Wednesday, February 29, 2012

A 'Dracula' to Die For at Milwaukee Ballet



Michael Pink makes fine use of ballet traditions to expose the heart of Bram Stoker's late-Romantic masterpiece, Dracula. The opening-night performance, with a wonderful score by Philip Feeney and first-rate designs by Lez Brotherston and Paul Pyant, was met with well-deserved cheers from a packed house at the Marcus Center. When this 15-year-old ballet was performed in Milwaukee in 2005, some of the audience wasn't prepared for its blood lust, I'm told. Clearly, we are ready for it now.

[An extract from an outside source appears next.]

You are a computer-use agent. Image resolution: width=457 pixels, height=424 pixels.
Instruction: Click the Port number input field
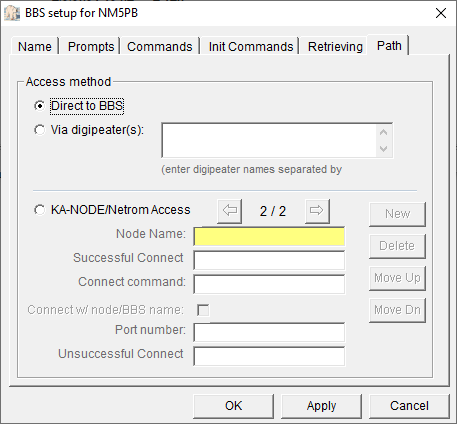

It's a sad thought that we had to wait years to see it again. Certainly in David Hovhannisyan, and quite possibly in Joshua Reynolds (I haven't seen him dance the role), Milwaukee has a sublime Dracula. On opening night, the other major roles were beautifully danced by Valerie Harmon (as Mina), Ryan Martin (Harker), Luz San Miguel (Lucy) and Petr Zahradnicek (Renfield). If I'm more likely to dream of Hovhannisyan, it's because Pink keeps the others on a (mostly) human scale, despite exceedingly difficult choreography. The Count is otherworldly, an animal (several, actually), dead but physically powerful, disturbingly erotic and, as embodied by Hovhannisyan, well, to un-die for.

The drop-dead gorgeous duet for Dracula and Harker at the climax of Act One left me and the stranger beside me gasping, "Wow, unbelievable!" It's unsurpassed in the show, and it follows on the heels of another knockout passage in which Harker is seduced by three tattered vampire brides. But Pink's excellent ideas keep coming.

The British class system is smartly skewered: Dancer Barry Molina gave a fine debut performance as a bellboy who forgets his place, and the blood-smeared undead dance an echo of an earlier high-society gavotte. The sometimes-complicit colonization of women by men is another subject. Ballet's traditional steps serve these themes because ballet was built on similar assumptions regarding class and gender. Oh, yes, and on the overwhelming passion to know the most intense feelings—to grasp divinity and, in some sense, to become divine—and the attendant dangers, cost, losses and forces that work to dull imagination and kill possibility.